José Manuel Pradas – La Huella de la toga (segunda temporada)
No conozco bien la idiosincrasia de otros países; de hecho, ni siquiera sé si conozco la del mío, que es España, a la que quiero.
Con esta afirmación rotunda quiero decir que, aunque uno pretende ser razonable, no faltar a la verdad y no inventarse cosas para que estos artículos queden más bonitos y apañados, al tratar de ser imparcial, corres el riesgo de perder esa razonabilidad.

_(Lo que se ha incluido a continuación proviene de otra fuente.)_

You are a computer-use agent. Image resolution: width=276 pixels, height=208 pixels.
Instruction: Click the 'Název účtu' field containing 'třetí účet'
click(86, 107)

Porque, claro, una cosa es ser imparcial y otra muy distinta ser equidistante. Esta última debe ser rechazada, por la sencilla razón de que, sobre todo, es injusta.
Quiero decir con ello -y alguno dirá que me estoy poniendo el parche antes que la herida- que, paradójicamente, noventa años después del comienzo de la Guerra Civil, no hemos logrado pasar la página del todo. Hemos transitado de los cuarenta años de la oprobiosa dictadura, donde todo, absolutamente todo era malo, a ensalzar a otros personajes que nos son presentados como dechados de virtudes de toda índole, unos seres de luz inmaculada a los que debemos total reconocimiento y devoción, en mor a la democracia, cuando lo que eran en realidad eran unos asesinos miserables.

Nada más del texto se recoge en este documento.